• Exercise material:

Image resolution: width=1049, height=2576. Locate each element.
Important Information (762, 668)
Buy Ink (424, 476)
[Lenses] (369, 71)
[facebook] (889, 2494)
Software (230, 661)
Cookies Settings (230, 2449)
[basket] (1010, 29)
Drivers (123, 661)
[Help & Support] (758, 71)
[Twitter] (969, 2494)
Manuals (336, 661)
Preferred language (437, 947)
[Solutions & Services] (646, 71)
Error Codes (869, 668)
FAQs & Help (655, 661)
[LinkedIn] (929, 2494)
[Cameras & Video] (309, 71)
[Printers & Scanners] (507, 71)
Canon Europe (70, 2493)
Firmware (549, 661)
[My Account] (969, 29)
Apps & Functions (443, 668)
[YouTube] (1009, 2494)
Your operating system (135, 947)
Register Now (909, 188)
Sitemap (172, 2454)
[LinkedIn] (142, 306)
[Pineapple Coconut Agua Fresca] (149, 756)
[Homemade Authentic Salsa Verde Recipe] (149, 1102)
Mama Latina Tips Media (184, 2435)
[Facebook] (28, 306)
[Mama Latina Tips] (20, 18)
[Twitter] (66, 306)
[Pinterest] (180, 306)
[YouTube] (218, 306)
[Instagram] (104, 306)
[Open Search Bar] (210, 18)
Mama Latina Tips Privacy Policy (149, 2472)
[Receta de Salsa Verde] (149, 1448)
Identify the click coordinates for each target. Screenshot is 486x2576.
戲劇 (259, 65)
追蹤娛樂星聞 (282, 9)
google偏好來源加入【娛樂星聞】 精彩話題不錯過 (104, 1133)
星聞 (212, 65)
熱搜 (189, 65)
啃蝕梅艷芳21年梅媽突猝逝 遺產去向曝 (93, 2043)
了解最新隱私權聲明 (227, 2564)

• Task brief: Restate every entry exactly. Leave nothing out.

• Response below:
Image resolution: width=1049, height=2576. Locate each element.
Important Information (762, 668)
Buy Ink (424, 476)
[Lenses] (369, 71)
[facebook] (889, 2494)
Software (230, 661)
Cookies Settings (230, 2449)
[basket] (1010, 29)
Drivers (123, 661)
[Help & Support] (758, 71)
[Twitter] (969, 2494)
Manuals (336, 661)
Preferred language (437, 947)
[Solutions & Services] (646, 71)
Error Codes (869, 668)
FAQs & Help (655, 661)
[LinkedIn] (929, 2494)
[Cameras & Video] (309, 71)
[Printers & Scanners] (507, 71)
Canon Europe (70, 2493)
Firmware (549, 661)
[My Account] (969, 29)
Apps & Functions (443, 668)
[YouTube] (1009, 2494)
Your operating system (135, 947)
Register Now (909, 188)
Sitemap (172, 2454)
[LinkedIn] (142, 306)
[Pineapple Coconut Agua Fresca] (149, 756)
[Homemade Authentic Salsa Verde Recipe] (149, 1102)
Mama Latina Tips Media (184, 2435)
[Facebook] (28, 306)
[Mama Latina Tips] (20, 18)
[Twitter] (66, 306)
[Pinterest] (180, 306)
[YouTube] (218, 306)
[Instagram] (104, 306)
[Open Search Bar] (210, 18)
Mama Latina Tips Privacy Policy (149, 2472)
[Receta de Salsa Verde] (149, 1448)
Identify the click coordinates for each target. Screenshot is 486x2576.
戲劇 (259, 65)
追蹤娛樂星聞 (282, 9)
google偏好來源加入【娛樂星聞】 精彩話題不錯過 (104, 1133)
星聞 (212, 65)
熱搜 (189, 65)
啃蝕梅艷芳21年梅媽突猝逝 遺產去向曝 (93, 2043)
了解最新隱私權聲明 (227, 2564)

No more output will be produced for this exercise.